Ah yes. Coleen and I have already been through a few rounds of naming 
for this.
I started off with initialize1 and initialize2, similar to other 
initialization functions.
But Coleen accurately pointed out those names do not reflect what it 
does. So I
changed the name to initialize_code_stub and initialize_generate, but Coleen
accurately pointed out that initialize_generate is grammatically 
incorrect. So I changed
it to initialize_code to be grammatically correct yet still state what 
is being initialized.
But I agree with you that unfortunately the difference between 
initializing a code stub
and code is a bit unclear.

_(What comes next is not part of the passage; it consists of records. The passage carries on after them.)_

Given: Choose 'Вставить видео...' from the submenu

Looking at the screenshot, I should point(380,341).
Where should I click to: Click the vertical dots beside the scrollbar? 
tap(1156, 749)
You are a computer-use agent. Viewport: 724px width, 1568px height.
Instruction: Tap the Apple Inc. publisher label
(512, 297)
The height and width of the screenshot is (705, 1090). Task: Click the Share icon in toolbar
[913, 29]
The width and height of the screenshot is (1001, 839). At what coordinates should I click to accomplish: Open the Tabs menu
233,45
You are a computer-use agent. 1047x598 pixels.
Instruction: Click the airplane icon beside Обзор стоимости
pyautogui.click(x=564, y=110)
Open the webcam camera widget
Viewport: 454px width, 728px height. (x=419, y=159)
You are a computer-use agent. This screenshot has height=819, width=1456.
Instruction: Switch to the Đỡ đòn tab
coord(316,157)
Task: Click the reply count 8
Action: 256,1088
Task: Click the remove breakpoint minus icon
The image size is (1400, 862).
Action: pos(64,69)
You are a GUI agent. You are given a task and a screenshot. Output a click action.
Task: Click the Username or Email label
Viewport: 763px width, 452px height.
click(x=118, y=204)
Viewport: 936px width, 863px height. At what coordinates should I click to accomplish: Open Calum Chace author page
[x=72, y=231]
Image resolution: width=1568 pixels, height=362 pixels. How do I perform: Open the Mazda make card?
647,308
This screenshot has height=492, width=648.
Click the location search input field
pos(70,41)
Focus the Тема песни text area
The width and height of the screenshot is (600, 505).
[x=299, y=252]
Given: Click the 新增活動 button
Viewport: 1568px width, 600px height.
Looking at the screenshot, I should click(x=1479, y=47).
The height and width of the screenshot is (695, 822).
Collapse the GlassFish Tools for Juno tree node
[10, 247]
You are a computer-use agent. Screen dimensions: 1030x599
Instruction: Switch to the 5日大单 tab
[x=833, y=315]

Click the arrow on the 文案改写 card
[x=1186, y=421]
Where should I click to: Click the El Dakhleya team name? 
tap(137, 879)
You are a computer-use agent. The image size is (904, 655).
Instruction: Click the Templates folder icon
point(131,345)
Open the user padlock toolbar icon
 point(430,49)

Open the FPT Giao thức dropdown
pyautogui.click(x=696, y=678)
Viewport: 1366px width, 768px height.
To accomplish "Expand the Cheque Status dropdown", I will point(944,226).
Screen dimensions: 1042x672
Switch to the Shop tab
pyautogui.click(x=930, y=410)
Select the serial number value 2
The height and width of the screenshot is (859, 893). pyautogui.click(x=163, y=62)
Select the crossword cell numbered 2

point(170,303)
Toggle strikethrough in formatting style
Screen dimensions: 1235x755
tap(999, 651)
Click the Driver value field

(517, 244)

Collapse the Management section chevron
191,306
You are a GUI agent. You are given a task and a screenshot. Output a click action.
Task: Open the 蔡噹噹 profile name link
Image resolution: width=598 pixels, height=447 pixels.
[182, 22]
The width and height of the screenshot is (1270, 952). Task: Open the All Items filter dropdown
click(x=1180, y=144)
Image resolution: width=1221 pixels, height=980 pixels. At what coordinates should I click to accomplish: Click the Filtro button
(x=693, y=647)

I liked your first suggestion more than the 
second suggestion,
so let's take that for a spin and see if anyone else wants a different name.

> Can someone remind me (a) which platforms use the C++ interpreter,
> and (b) how well they are tested?

Unfortunately, I do not know.

> I spot-checked for queries to the hard-coded offsets, and found enough
> “guarantee(this_offset != 0…)” to make me feel secure.  If there’s a bug
> related to this change, it’s quite possibly a zero offset being used on some
> path in the JVM which is rarely executed.  (Such a bug could be introduced
> in the future, right?)  Usually we avoid such bugs by encapsulating variable
> state into C++ access functions which perform their own assertions, rather
> than requiring users of the variable to make their own checks.

Right.

> Did you look into making all those public variables private, and wrapping
> access functions around them?  I think that would make for a more complete
> cleanup.  It would touch more places in the interpreter, including platform
> code, which I think would be a good thing.  It would (a) allow review now
> of dependency checks in the interpreter, and (b) force downstream porters
> to similarly review their use of hard-coded offsets.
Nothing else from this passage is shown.